(Records provided Opens)
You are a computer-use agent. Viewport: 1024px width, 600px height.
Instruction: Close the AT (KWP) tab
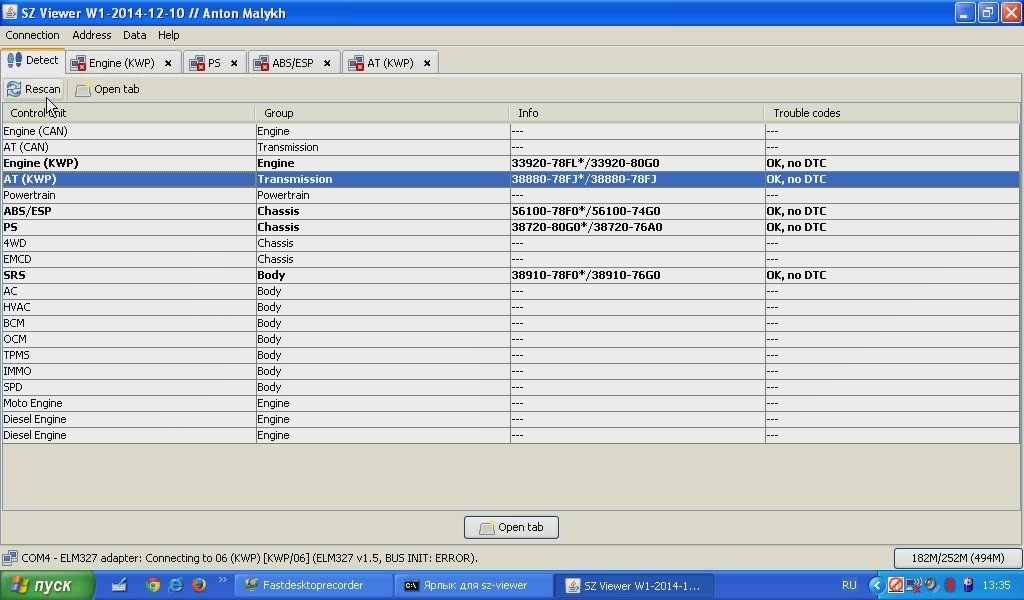[x=427, y=63]
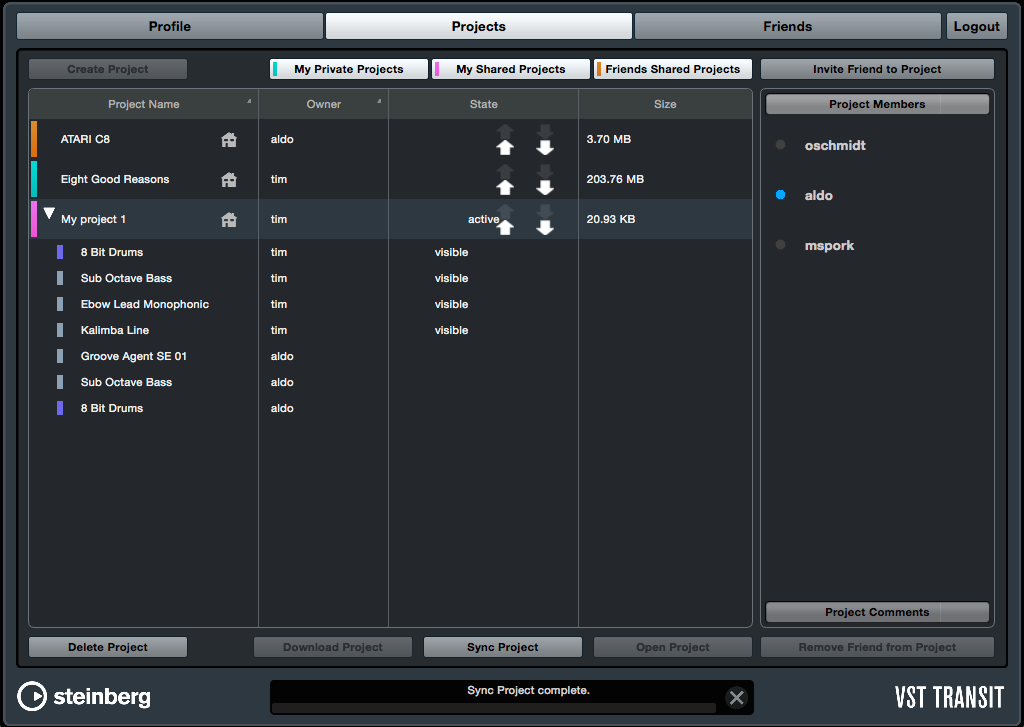Click the sync progress bar
The height and width of the screenshot is (727, 1024).
tap(494, 708)
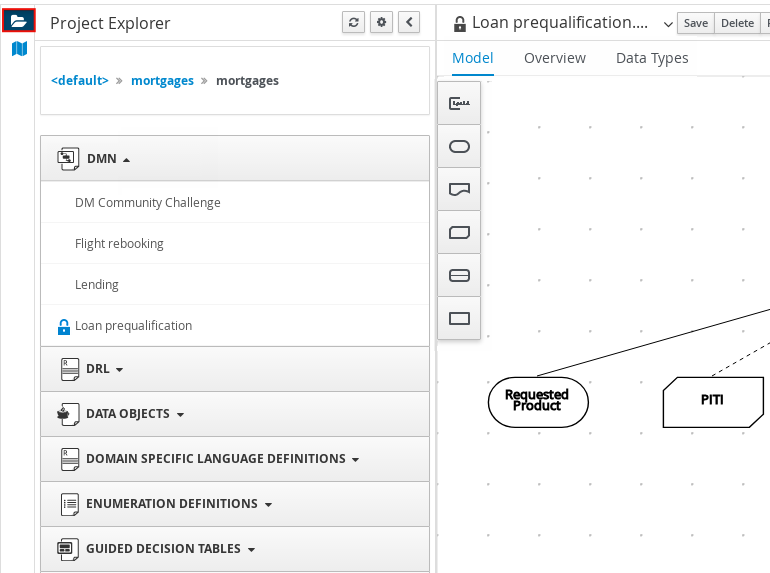
Task: Click the <default> breadcrumb link
Action: (x=80, y=81)
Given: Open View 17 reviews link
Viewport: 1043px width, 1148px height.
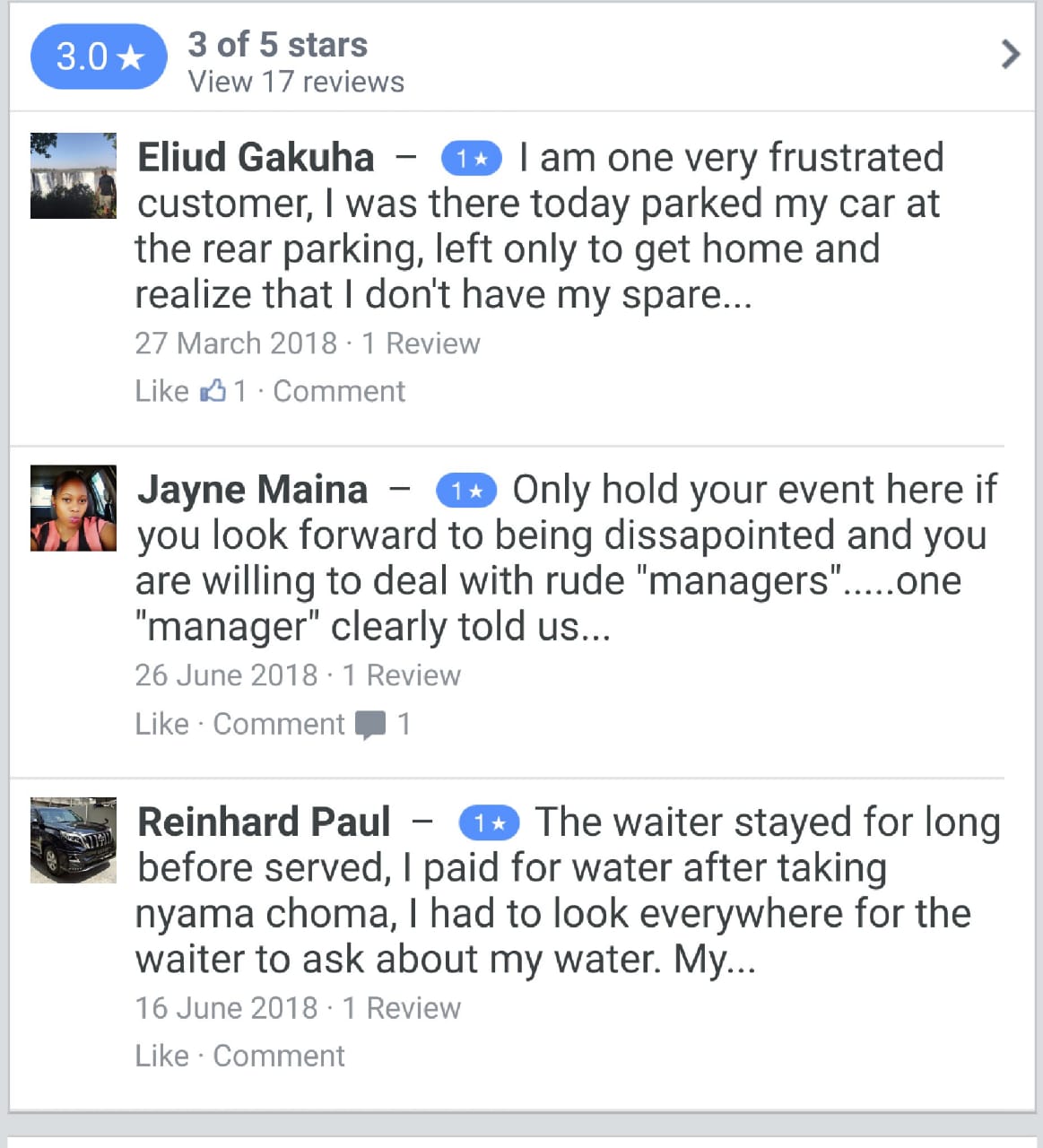Looking at the screenshot, I should pos(296,83).
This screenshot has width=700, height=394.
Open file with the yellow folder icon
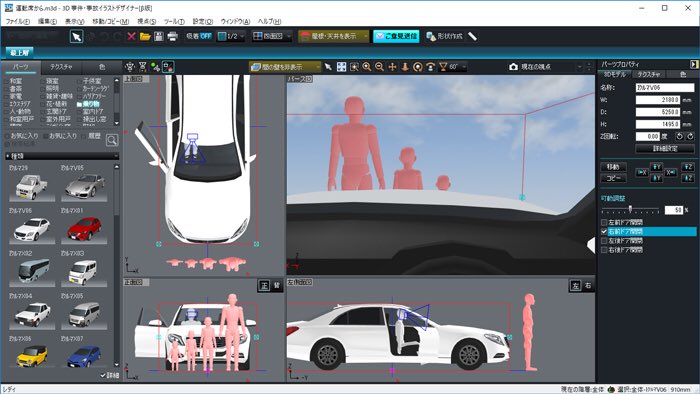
(Records provided Closes)
> What this task involves:
Print the material above exactly as it appears, but not its pictures.

> Output below:
You are a computer-use agent. Viewport: 1024px width, 600px height.
Instruction: Close the AT (KWP) tab
[x=427, y=63]
Click the sync progress bar
The height and width of the screenshot is (727, 1024).
tap(494, 708)
Task: Click the <default> breadcrumb link
Action: (x=80, y=81)
Given: Open View 17 reviews link
Viewport: 1043px width, 1148px height.
Looking at the screenshot, I should pos(296,83).
This screenshot has width=700, height=394.
Open file with the yellow folder icon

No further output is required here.